Change image quality, resolution, FPS

Hi everyone! I’m using pi 5 + ai hailo 8L hat.

Is there any way I can change the image resolution, the quality of image and the FPS?
When I use YOLO with the hailo_rpi5_examples the image quality is awesome, but when I use DeGirum, the quality is not that good, is there any way I can change that?
I’m using DeGirum so I can analyize multiple cameras at the same time, with different models on each camera.

I’m new in this AI edge world and the job you did guys is great! Super easy to work with.

Thank you!

Hi @ody777, welcome to the world of edge AI! We’re glad to hear you’re finding our tools are easy to work with.

To thoroughly help you, could you please share the code you used with DeGirum PySDK? That will help us pinpoint what the issue is.
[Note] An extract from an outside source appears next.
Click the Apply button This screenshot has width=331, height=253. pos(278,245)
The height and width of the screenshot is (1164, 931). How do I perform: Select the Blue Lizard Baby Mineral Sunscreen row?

In the meantime, here are some quick tips:

1. Control Image Resolution and Quality

In DeGirum PySDK, the quality of the input video frame depends primarily on how the video frames are captured or preprocessed. If you’re using OpenCV or PiCamera2 to read frames, you can increase the resolution by setting it explicitly:

Example for OpenCV:

stream = cv2.VideoCapture(0)
stream.set(cv2.CAP_PROP_FRAME_WIDTH, 1280)
stream.set(cv2.CAP_PROP_FRAME_HEIGHT, 720)

You can also perform transformations (e.g., resize, rotate) using a custom frame generator before passing frames to predict_batch:

def high_res_frame_generator(video_source):
    stream = cv2.VideoCapture(video_source)
    stream.set(cv2.CAP_PROP_FRAME_WIDTH, 1280)
    stream.set(cv2.CAP_PROP_FRAME_HEIGHT, 720)
    while True:
        ret, frame = stream.read()
        if not ret:
            break
        yield frame
    stream.release()

Pass this to:

for result in model.predict_batch(high_res_frame_generator(0)):
    cv2.imshow("Overlay", result.image_overlay)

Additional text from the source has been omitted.